Effects of climate Early immigrants French and English Mohammedan power not overthrown by British Perron's administration Changes since then The Talukdars - Lake's friendly intentions Talukdars' misconduct Their power curbed No protection for life, property, or traffic Such things still dependent on foreign aid Conclusion.
AFTER many blunderings and much labour, the judgment of history appears to have formed the final conclusion that the physical conditions of a given country will always be the chief determining agents in forming the national character of those who inhabit it; and that the people of one country, transplanted into another, where the soil and the sun act in a manner to which they have not been accustomed, will, in the course of a few generations, exhibit habits of mind and body very different to what characterized them in their original seats.

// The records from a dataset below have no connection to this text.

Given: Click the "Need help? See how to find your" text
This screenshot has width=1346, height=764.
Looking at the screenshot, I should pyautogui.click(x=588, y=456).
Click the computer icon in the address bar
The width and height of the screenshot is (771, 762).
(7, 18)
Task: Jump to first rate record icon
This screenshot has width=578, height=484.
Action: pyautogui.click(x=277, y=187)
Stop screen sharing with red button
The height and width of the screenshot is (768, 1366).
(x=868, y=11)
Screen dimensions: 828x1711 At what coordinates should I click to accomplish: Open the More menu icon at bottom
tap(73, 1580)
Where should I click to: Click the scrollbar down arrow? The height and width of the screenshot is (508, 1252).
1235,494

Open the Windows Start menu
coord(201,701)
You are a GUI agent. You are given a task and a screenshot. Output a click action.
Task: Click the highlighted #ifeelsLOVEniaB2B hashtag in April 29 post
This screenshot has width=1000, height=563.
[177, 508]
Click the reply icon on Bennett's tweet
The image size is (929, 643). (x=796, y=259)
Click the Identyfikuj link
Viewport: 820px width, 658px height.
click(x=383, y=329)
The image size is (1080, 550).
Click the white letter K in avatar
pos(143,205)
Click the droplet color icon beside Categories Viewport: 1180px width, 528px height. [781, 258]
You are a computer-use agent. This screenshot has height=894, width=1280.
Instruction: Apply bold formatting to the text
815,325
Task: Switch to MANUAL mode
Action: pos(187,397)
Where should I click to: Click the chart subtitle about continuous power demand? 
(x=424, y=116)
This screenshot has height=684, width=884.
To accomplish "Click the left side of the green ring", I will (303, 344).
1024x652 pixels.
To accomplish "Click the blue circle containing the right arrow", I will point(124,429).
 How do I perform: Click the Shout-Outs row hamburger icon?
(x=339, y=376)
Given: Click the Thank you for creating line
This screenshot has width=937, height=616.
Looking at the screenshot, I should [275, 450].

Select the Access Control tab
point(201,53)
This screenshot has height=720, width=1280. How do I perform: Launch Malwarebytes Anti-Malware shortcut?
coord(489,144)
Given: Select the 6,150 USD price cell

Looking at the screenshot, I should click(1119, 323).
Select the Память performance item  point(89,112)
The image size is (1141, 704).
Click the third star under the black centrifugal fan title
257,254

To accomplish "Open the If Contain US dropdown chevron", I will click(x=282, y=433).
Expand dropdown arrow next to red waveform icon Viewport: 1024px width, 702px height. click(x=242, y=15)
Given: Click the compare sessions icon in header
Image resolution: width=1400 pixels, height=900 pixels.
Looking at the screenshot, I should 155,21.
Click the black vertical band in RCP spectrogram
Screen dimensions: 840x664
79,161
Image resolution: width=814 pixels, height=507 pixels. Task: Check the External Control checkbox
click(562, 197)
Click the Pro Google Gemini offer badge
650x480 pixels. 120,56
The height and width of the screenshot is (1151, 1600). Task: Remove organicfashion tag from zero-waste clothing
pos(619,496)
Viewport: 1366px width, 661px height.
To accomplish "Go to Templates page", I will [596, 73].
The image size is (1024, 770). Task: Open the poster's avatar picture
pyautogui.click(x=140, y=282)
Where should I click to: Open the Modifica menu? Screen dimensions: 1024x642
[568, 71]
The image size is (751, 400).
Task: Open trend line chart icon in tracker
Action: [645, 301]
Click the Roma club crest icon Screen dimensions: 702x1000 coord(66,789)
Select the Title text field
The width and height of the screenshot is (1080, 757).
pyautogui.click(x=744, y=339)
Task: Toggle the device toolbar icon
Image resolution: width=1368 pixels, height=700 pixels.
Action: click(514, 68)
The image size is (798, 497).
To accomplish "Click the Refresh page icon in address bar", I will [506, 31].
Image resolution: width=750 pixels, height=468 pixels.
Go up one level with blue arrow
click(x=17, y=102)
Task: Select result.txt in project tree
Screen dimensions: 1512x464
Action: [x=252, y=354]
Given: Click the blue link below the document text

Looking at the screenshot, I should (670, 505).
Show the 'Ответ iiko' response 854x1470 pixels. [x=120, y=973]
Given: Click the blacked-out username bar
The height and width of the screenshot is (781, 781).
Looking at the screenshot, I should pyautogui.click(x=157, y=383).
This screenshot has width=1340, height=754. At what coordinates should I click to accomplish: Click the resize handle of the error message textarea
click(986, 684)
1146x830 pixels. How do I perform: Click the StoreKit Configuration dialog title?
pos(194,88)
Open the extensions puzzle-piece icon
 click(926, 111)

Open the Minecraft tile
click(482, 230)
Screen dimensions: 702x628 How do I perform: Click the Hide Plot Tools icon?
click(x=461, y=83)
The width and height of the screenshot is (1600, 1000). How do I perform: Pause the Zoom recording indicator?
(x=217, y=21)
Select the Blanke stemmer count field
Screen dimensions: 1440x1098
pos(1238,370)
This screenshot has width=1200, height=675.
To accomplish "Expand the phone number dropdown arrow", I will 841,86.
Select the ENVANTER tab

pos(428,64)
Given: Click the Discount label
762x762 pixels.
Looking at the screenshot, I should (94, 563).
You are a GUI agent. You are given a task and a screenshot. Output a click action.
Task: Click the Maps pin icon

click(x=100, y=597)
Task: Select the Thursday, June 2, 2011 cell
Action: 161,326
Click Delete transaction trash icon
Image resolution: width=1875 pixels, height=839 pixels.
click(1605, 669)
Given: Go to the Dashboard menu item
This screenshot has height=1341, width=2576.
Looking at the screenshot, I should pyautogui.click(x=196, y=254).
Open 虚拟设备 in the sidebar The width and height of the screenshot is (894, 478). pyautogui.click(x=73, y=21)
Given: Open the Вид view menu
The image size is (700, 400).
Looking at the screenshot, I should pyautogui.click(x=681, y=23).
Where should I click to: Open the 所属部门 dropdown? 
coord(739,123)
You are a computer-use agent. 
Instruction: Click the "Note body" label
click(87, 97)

It is therefore without legitimate cause for surprise that we hear from scholars that the feeble folk of Hindustan are the direct and often unmixed representatives of the dominant races of the world. To begin with the Hindus: the Brahmans and some of the other classes are believed to be descended from the brave and civilized peoples of ancient Asia, of whom sacred and profane writers make such frequent mention, of some of the founders of Nineveh and Babylon, and of the later empire of the Medes and Persians, which was on the eve of subjugating Europe when stopped by the Greeks at Marathon and Salamis. Nay, more, the ancient Greeks and Romans themselves, together with the modern inhabitants of Europe, are alike descended from the same grand stock.
The Mohamadans, again, are mainly of three noble tribes. The earlier Mohamadan invaders of India belonged to the victorious Arabian warriors of the Crescent, or to their early allies, the bold mountaineers of Ghazni and of Ghor; and their descendants are still to be found in India, chiefly under the names respectively of Shaikh and Pathan. A few Saiyids will also be found of this stock.
In later days came hordes of Turks and Mongols (Tartars as they are generically though inaccurately called by Europeans), the people of Janghiz and of Timur, terrible us the locusts of prophecy the land before them like the garden of Eden, and behind them a desolate wilderness.
To these, again, succeeded many Persians, chiefly Saiyids, or so-called descendants of the Prophet; a later race of Afghans, also called Pathans, and a fresh inroad of Tartars (converted to Islam) who finally founded the Moghul Empire. Under the regime thus established the civilization of India assumed a Persian type; and the term "Moghul" in the present day, in India signifies rather a Persian than a Turkman or Tartar. They add the word "Beg" to their names, and are usually of the Shiah denomination; as also are the descendants of the Persian Saiyids. The Saiyids of Arab origin take the title of "Mir;" the Pathans are commonly known by the affix "Khan." All but the offspring of converted Hindus represent foreign invasions by races more warlike than the people of India.
All these mighty conquerors, one after another, succumbed to the enervating nature of the climate of Hindustan, with its fertile soil and scanty motives to an exertion which, in that heat, must always be peculiarly unwelcome.
It is not, however, the heat alone which causes this degeneracy. Arabia is one of the hottest countries in the world, but the Arabs have at one time or another overthrown both the Roman Empire of Byzantium and the Gothic monarchy of Spain. On the other hand, the lovely climate of Kashmir produces men more effeminate than the Hindustanis, some of whom indeed, notably the peasantry of the Upper Doab, are often powerful men, innured to considerable outdoor labour; their country is far hotter. But the curse of Hindustan, as of Kashmir, and more or less of all countries where life is easy, lies in the absence of motives to sustained exertion; owing to which emulation languishes into envy, and the competitive instincts, missing their true vent, exhibit themselves chiefly in backbiting and malice. Whatever advantage may be derived by Kashmiris from their climate is shown in the superiority of their intellects.
Hence, after the battle of Panipat, 1761, which exhausted the victors almost as much as it exhausted the vanquished, and left Hindustan so completely plundered as to afford no further incitements to invasion, little other immigration took place; and the effete and worn-out inhabitants were left to wrangle, in their own degenerate way, over the ruined greatness of their fathers. The anarchy and misery to the mass of the population that marked these times have been partly shown to the reader of these pages.
But there was fresh blood at hand from a most unexpected quarter. Bred in a climate which gives hardness to the frame (while it increases the number of human wants as much as it does the difficulty of satisfying them), the younger sons of the poorer gentry of England and France, then (at least) the two most active nations of Europe, began to seek in both hemispheres those means of sharing in the gifts of fortune which were denied to them by the laws and institutions of their own countries. Their struggles convulsed India and America at once. Still the empire of Hindustan did not fall by their contests there; nor were the valour and ambition of the new comers the only causes of its fall when at last the catastrophe arrived. But when, to predisposing causes, there was now added the grossest incompetence on the part of nearly all natives concerned in the administration, it became inevitable that one or other of the competing European nations should grasp the prize. Any one who wishes to study this subject in its romantic details should refer to Colonel Malleson's two works on the French in India. Living under a better Home Government, and more regularly supported and supplied, the English prevailed.